A common industry question is whether these two stations can be shared to reduce cost and simplify system architecture. This article evaluates the issue from a safety, standard compliance, and practical application perspective.
2. Standards and Guidelines
2.1 GB/T 50770-2013
- Requires dedicated engineering stations for SIS configuration, diagnostics, and maintenance. 
- Event Sequence Recorder (ESR) can share resources with the engineering station but not with operator stations. 
2.2 HG/T 22820-2024
- SIS with programmable electronics must have an engineering station for configuration and system updates. 
- ESR may be combined with the engineering station. 
2.3 HG/T 20511-2014
- SIS must be equipped with an engineering station. 
- Engineering stations require multi-level password protection. 
- ESR may be combined with the operator station if one exists; otherwise, with the engineering station. 
2.4 HG/T 20573-2012 (BPCS Reference)
- Engineering stations can also function as operator stations if software and permissions are adjusted. 

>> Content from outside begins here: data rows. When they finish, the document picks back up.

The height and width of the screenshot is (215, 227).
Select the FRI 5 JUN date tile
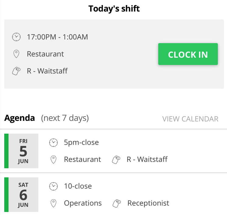[21, 151]
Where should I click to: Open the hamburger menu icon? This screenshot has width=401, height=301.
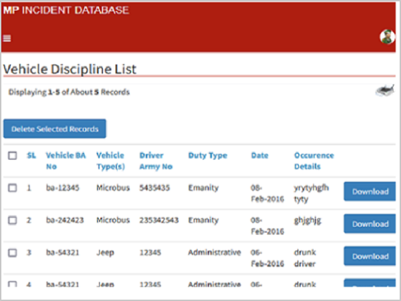coord(7,38)
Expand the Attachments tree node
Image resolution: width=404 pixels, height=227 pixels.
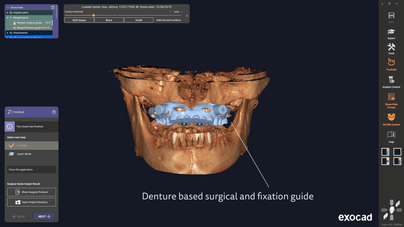8,33
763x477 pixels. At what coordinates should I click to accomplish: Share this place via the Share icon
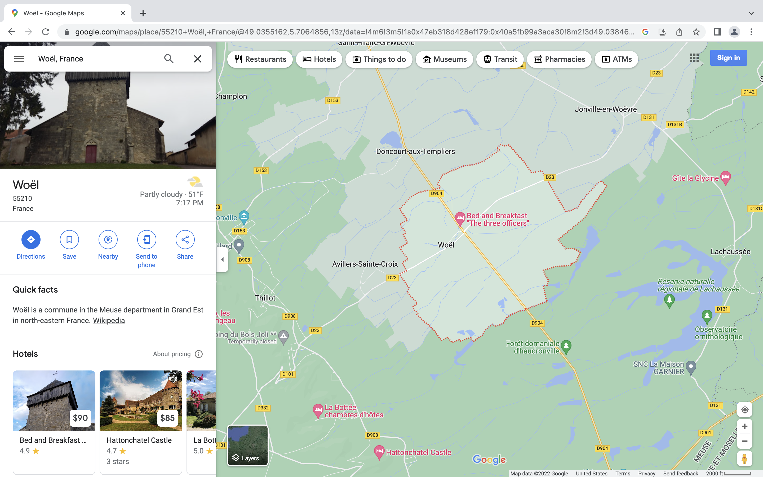click(x=185, y=239)
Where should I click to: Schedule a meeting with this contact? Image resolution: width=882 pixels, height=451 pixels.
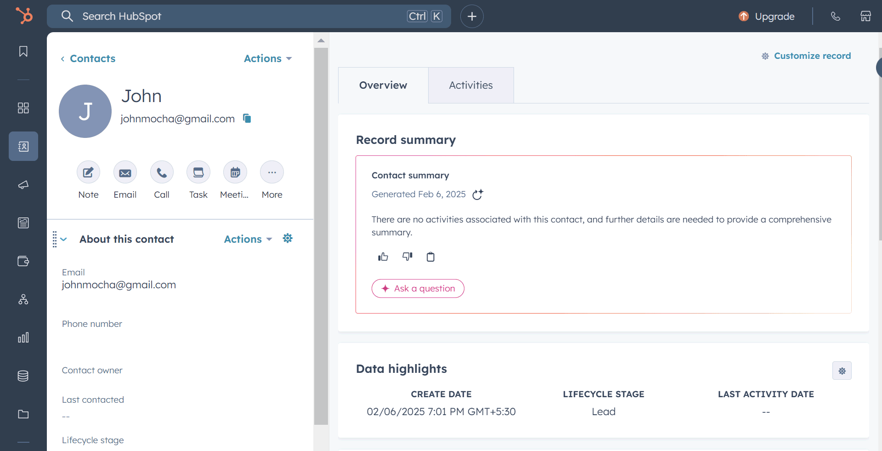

- However, guidelines recommend dedicated use for safety and data integrity. 
2.5 SH/T 3092-2013
- Field engineering stations may double as operator stations if user permissions are modified. 
- Strongly emphasizes “dedicated use” for system safety. 
3. Comparison Table: SIS vs. BPCS Requirements
| System Type | Engineering Station (ES) | Operator Station (OS) | Event Sequence Recorder (ESR) | Sharing Policy | 
|---|---|---|---|---|
| SIS | Mandatory, dedicated; used for configuration, diagnostics, maintenance | Separate from ES | Can share with ES | ES and OS should not be shared | 
| BPCS | Can function as OS with software and permission changes | Mandatory for process operation | Often integrated with OS | ES may double as OS, but dedicated use recommended | 
4. Safety Considerations
- Risk of Misoperation: Operators may accidentally trigger engineering functions if stations are shared. 
- Cybersecurity & Access Control: Engineering stations require stricter permission and password protection than operator stations. 
- System Integrity: SIS must remain independent to ensure functional safety (IEC 61511 / IEC 61508). 
5. Practical Engineering Insights
- In real-world projects, BPCS engineering stations may sometimes double as operator stations, but SIS engineering stations are not recommended to share with operator stations due to safety-critical functions. 
- Cost-saving measures should not compromise system integrity; instead, ESR can be combined with ES to reduce hardware redundancy. 
- Best practice: dedicated SIS ES + shared ESR + separate OS, ensuring both safety and maintainability. 
6. Conclusion and Recommendations
- Answer: SIS operator stations and engineering stations must not be shared for safety reasons. 
- Compliance with GB/T, HG/T, and SH/T standards reinforces this principle. 
- Companies should adopt a dedicated-use policy for SIS engineering stations, while allowing limited sharing between ESR and ES. 
- During design and procurement, clearly specify SIS HMI requirements in the Instrumented Safety Lifecycle (IEC 61511) documentation.